Easter reminded us that like the dragonfly we are meant to live out our existence in two dimensions.  If you did a cross-section of that under-water dragonfly you would see that it has two respiratory systems.  It has one for living under water and one for breathing air in the second dimension of its life.

If you could do a spiritual cross-section on a born again believer you would find that we are also equipped with two systems.  We have an outward man and an inward man.  Our outward man is just a little clay pot in which our eternal inward man lives.

We are told in the great Resurrection Chapter (1 Corinthians 15), that we are given a body for living this life and we will be issued another body for living in the eternal state.
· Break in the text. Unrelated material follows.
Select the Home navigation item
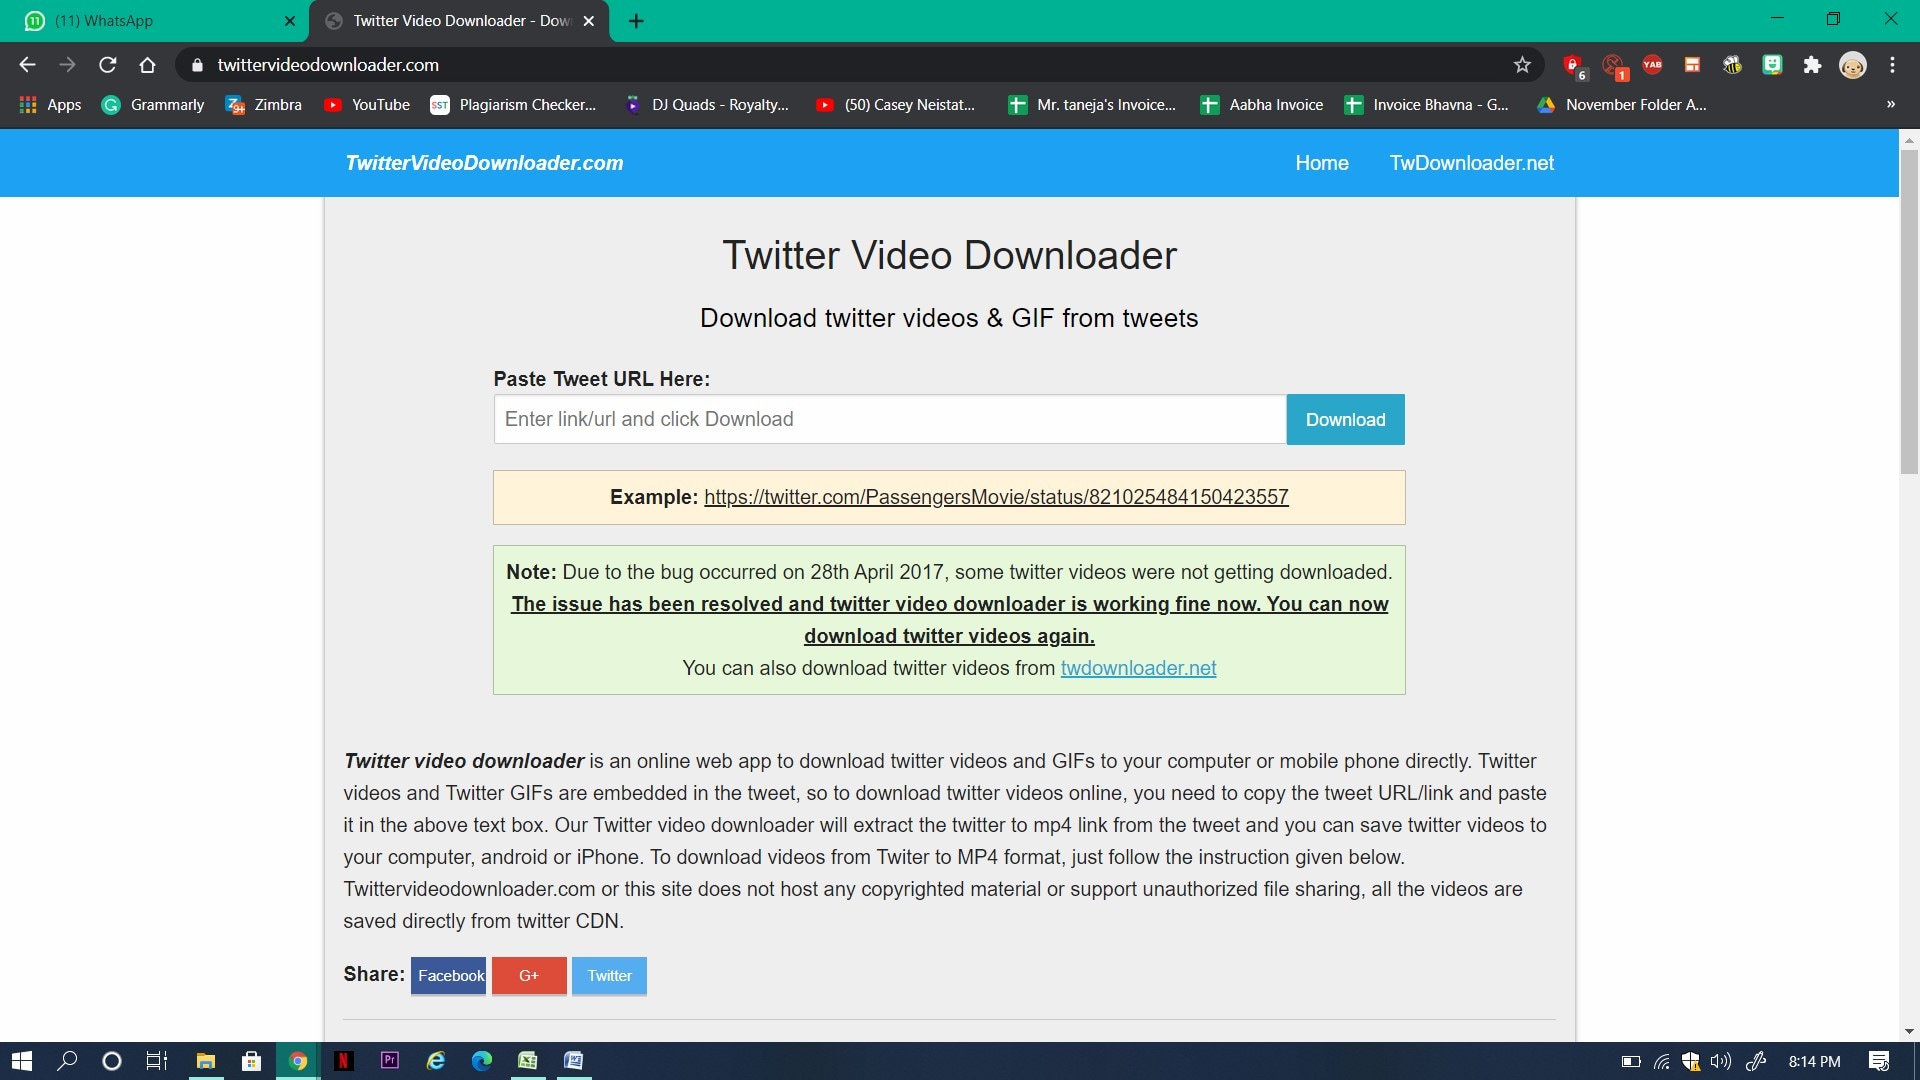 [1321, 162]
According to Paul, that new body will be a spiritual body that will equip us for living throughout all eternity.  I don’t know about you but as a bed fast quadriplegic I’m really looking forward to being issued that new body!


The New Commandment

April 5, 2012

“Having loved his own who were in the world, he now showed them the full extent of his love.”   (John 13:1)

Jesus was celebrating the Passover with His apostles.  Luke writes that on the way to the upper room where they were to celebrate the Passover with Jesus the apostles argued about which of them would be the greatest in the kingdom Jesus promised.  What a shock it must have been when Jesus assumed the attire of a slave and washed their feet!
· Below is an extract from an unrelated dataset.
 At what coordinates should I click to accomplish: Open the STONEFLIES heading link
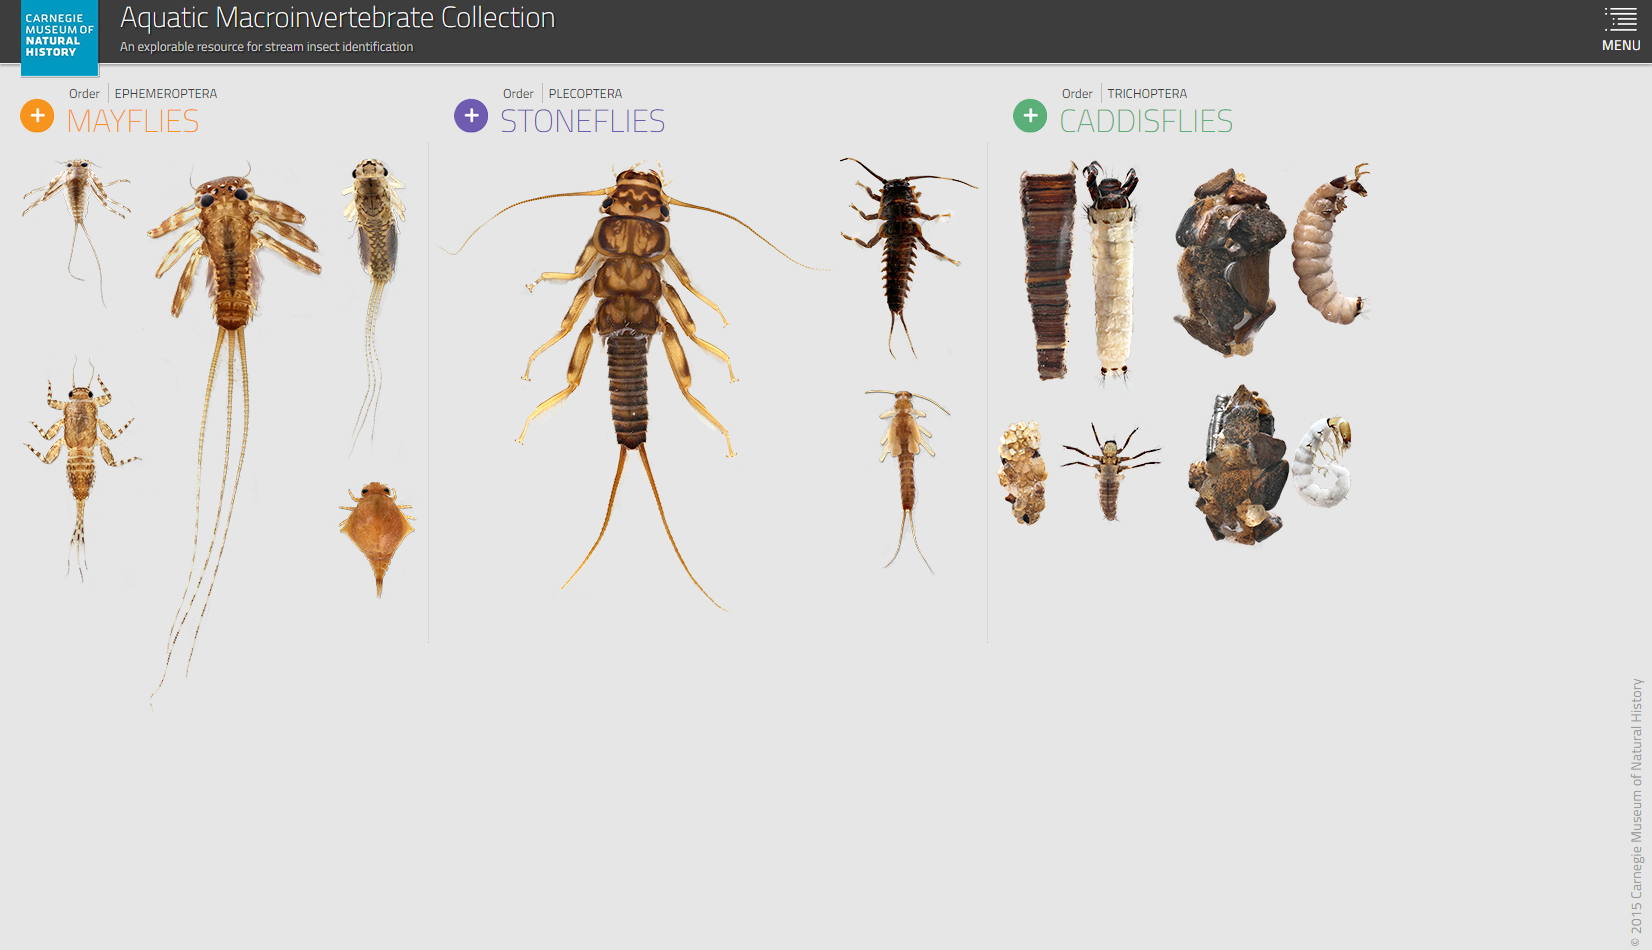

Having washed their feet He asked the question “Do you know what I have done to you?” His question is answered in the words quoted above.  The most dynamic characteristic of the personality of Jesus was love.  He had loved these men for three years in ways they had never been loved before in their entire lives.

He also answered His question by telling them that He had given them an example.  If He as their Lord and Teacher had washed their feet they should wash each other’s feet.  Then He made the connection between feet washing and love by giving them the New Commandment.  They were to love one another in the same ways He had loved them.  This would be the absolute credential that they were His disciples.

A New Commandment directed them to a New Commitment.  Each of them had made a commitment to Jesus but now they were to make a commitment to each other.  This new commitment established a New Community.  We call it the church.  The secular people said of the early church, “Behold how they love one another!”  If they made that charge today about your church or mine would there be enough evidence to convict us?

Oh Lord make it so!

 


The Original Talk Show

March 30, 2012

“… the just shall live by his faith.”   (Habakkuk 2:4)

 The prophet Habakkuk lived in one of the most difficult times in Hebrew history.  God gave him a prophetic message to preach when the Babylonians were about to conquer God’s people.  The watchtowers were manned with soldiers who were listening for the dreadful sounds of the Babylonian army.  This little prophet had witnessed the terrible ways the great Prophet Jeremiah was treated when he preached his message.  Being a simple choir director he could only imagine how he would be treated if he assumed the role of a prophet.

He therefore came up with a very clever literary form.  He proclaimed that he was going to build a spiritual watchtower and ask God all the difficult questions that were on their hearts at that time.  Questions like, “Why will you use a people more sinful than we are to chasten us?” He told them that when he heard from God he would tell them what God said in answer to these and other questions.  His literary form was like a talk show in which he was the host and God was the Guest being interviewed.

God’s answer was that the wickedness of the Babylonian would be their undoing, but the just would live by their faith.  Originally this meant faith in the prophecy of Jeremiah that they would return from the Babylonian captivity.  By application these seven words, which are quoted three times in the New Testament, were used to inspire the great protestant reformation.

People say God does not speak today as He did then.  The truth is we do not listen for God as this prophet did.  Do you have a spiritual watchtower? Do you listen for God and expect to hear from Him?